Originally Posted by
Mark
Everyone points to Superman being a perfect character and he isn't. I understand hard choices, but I also understand that there are hard choices and impossible choices, choices that shouldn't be made. When Reed shut down Franklin's mind after Anihulus had prematurely activated his powers that was a hard choice because there was no way to know if he could cure Franklin after that. But he shut it down, he didn't murder his own son. If that story were written today he would have murdered Franklin, or Namor would have done it. "The greater good" is all well and good if you are part of it, if you aren't it's not so good and it's not so great. Namor and the Illuminati just took it upon themselves to decide who lives and who dies based on selfish reasons. They charged into the GS universe, murdered them and then murdered their planet so that the people they love might live another day. Great for the people they love, not so great for the people they've just murdered.

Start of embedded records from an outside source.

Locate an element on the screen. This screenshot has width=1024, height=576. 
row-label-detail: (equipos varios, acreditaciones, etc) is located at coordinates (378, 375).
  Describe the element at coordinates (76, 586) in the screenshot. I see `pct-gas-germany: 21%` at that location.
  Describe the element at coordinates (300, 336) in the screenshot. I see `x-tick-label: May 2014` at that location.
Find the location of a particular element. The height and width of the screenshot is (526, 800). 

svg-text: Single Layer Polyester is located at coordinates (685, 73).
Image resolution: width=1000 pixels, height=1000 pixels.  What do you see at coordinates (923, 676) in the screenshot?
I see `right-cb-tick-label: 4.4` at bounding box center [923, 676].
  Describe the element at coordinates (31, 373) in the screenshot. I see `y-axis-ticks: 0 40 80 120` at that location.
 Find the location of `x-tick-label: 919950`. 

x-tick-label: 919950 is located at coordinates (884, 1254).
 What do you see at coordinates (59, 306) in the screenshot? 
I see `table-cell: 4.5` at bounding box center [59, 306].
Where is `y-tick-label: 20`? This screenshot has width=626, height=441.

The author wants this, he wants them to be murderers to explore the great moral questions of what do you do when faced with circumstances that offer no easy solution. Everyone seems to love this because the heroes are being shown more 'human', but I think they've been shown plenty human enough before and they've faced similar situations like this before, but in this modern marvel era where life is cheap and morals are disposable it the rule seems to be that they can't be heroic unless being heroic translates into being villainous. That the only way to be a good person and defend the ones you love is to be a bad person, in fact the worst possible person that you can be. In the mu evil is good and good is a fool.